Required work – Your answer should be only the lines below from the one with "Open the Bigfoot" to the one with "This screenshot has height=427, width=568.", repeated exactly, ends included.
☆ ☆ ☆ ☆ ☆ ☆ ☆
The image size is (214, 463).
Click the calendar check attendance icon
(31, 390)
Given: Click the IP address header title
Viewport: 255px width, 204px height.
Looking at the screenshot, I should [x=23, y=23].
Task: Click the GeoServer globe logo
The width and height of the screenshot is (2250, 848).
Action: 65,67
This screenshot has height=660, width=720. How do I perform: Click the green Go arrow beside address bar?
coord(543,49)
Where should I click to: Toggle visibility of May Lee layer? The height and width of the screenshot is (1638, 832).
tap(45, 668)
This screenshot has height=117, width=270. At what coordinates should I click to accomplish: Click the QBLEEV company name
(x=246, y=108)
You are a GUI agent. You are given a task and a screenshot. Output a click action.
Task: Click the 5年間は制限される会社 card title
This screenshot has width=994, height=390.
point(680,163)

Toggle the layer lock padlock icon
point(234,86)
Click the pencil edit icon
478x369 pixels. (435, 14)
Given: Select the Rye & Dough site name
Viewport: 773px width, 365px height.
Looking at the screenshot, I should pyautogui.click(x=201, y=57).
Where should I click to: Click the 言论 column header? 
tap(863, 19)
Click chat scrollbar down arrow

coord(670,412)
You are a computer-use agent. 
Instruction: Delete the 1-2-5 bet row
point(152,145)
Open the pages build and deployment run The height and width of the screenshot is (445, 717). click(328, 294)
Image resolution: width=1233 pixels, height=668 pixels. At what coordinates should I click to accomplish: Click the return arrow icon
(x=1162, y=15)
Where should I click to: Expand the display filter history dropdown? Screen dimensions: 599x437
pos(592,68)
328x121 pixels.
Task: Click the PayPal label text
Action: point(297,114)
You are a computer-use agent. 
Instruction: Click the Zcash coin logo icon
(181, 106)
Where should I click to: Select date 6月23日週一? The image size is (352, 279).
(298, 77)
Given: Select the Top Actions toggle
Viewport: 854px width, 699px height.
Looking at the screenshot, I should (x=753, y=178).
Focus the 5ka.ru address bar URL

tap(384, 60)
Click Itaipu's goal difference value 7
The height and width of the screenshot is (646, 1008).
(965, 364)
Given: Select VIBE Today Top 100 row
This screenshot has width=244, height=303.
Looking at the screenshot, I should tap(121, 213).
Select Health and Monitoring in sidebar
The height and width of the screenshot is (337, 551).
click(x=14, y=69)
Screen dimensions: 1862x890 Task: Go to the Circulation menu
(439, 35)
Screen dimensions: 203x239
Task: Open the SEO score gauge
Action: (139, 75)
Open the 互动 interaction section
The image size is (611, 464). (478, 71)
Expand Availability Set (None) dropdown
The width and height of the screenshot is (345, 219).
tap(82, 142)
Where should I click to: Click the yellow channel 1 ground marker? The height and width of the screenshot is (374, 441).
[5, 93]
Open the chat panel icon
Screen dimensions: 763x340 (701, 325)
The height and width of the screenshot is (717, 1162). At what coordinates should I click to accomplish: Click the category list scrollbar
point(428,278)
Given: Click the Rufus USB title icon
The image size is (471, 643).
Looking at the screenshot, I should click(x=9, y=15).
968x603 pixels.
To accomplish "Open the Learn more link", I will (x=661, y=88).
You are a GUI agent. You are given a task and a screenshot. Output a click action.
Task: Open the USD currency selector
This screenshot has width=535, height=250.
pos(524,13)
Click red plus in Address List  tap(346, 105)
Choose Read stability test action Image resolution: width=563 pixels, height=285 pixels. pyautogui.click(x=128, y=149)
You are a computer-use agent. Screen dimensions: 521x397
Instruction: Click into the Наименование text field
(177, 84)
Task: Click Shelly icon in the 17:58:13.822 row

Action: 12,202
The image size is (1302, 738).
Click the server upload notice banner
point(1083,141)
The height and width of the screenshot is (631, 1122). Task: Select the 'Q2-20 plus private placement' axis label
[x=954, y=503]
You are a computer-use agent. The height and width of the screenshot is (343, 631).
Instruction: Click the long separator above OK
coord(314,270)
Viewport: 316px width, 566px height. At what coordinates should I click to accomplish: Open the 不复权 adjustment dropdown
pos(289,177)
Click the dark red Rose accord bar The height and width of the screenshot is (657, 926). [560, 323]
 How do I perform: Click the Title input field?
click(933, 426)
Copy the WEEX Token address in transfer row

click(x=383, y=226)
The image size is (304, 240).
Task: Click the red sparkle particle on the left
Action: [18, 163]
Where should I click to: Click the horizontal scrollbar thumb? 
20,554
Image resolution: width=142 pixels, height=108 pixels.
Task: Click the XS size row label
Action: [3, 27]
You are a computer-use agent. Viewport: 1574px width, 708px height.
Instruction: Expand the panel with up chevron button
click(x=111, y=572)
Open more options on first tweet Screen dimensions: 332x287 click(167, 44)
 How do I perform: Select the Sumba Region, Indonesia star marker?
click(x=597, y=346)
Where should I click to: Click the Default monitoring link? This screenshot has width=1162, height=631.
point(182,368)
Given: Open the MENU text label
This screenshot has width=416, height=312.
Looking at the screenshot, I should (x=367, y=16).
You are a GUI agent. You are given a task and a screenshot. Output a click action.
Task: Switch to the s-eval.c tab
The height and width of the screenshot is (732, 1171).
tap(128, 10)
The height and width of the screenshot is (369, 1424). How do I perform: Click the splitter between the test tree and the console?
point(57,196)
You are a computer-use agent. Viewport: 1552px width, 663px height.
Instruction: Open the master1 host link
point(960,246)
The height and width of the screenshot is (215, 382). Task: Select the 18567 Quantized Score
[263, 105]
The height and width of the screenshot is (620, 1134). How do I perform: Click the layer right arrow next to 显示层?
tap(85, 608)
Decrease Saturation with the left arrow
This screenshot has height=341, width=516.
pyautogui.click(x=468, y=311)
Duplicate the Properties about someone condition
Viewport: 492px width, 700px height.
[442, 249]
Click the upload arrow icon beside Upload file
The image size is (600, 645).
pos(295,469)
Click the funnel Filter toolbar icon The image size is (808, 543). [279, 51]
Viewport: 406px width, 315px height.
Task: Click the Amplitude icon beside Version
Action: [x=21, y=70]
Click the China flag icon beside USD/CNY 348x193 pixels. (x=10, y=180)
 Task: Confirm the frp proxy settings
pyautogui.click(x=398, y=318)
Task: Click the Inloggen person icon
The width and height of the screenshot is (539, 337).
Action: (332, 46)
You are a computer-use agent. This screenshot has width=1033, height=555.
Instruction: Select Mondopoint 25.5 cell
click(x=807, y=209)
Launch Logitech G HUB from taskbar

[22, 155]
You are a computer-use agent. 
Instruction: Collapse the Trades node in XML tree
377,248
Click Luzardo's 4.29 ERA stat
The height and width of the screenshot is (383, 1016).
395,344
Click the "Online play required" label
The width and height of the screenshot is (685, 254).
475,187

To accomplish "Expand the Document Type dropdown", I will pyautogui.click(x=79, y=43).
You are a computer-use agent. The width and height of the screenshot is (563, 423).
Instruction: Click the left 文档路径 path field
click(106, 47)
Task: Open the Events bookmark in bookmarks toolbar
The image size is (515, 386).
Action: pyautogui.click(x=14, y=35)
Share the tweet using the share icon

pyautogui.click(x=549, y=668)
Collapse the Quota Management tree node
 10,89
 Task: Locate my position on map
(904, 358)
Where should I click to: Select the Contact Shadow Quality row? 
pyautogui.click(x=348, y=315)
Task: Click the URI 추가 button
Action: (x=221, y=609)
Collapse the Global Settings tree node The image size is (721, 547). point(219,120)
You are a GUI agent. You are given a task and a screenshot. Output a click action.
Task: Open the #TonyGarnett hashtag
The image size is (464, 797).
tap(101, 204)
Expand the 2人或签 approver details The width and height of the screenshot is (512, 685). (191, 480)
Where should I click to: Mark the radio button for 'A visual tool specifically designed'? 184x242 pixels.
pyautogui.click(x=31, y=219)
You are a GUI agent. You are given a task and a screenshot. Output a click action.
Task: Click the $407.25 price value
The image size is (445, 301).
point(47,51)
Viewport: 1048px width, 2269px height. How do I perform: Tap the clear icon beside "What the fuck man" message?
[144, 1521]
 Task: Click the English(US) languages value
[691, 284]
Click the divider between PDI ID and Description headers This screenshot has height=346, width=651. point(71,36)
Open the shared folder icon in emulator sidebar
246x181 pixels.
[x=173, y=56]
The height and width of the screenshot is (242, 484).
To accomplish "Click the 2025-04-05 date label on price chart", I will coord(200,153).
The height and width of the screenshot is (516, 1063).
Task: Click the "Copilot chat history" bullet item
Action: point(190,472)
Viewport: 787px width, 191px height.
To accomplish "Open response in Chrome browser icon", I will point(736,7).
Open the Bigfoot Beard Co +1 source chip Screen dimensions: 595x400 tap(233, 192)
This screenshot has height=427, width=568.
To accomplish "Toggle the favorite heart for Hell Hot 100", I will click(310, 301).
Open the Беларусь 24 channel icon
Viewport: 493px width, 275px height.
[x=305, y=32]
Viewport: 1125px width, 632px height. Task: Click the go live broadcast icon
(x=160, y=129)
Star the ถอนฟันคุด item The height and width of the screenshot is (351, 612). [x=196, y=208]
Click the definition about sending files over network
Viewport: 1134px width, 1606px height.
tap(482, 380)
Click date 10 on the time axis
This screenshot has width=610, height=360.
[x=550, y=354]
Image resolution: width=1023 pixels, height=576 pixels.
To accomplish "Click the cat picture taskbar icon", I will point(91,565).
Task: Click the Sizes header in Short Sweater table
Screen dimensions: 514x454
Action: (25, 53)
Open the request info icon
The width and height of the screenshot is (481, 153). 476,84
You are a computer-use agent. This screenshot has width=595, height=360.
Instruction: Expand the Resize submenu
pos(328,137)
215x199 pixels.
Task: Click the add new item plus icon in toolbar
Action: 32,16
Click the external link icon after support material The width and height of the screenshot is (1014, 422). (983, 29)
☆ ☆ ☆ ☆ ☆ ☆ ☆
Answer to this problem –
Open the Bigfoot Beard Co +1 source chip Screen dimensions: 595x400 tap(233, 192)
This screenshot has height=427, width=568.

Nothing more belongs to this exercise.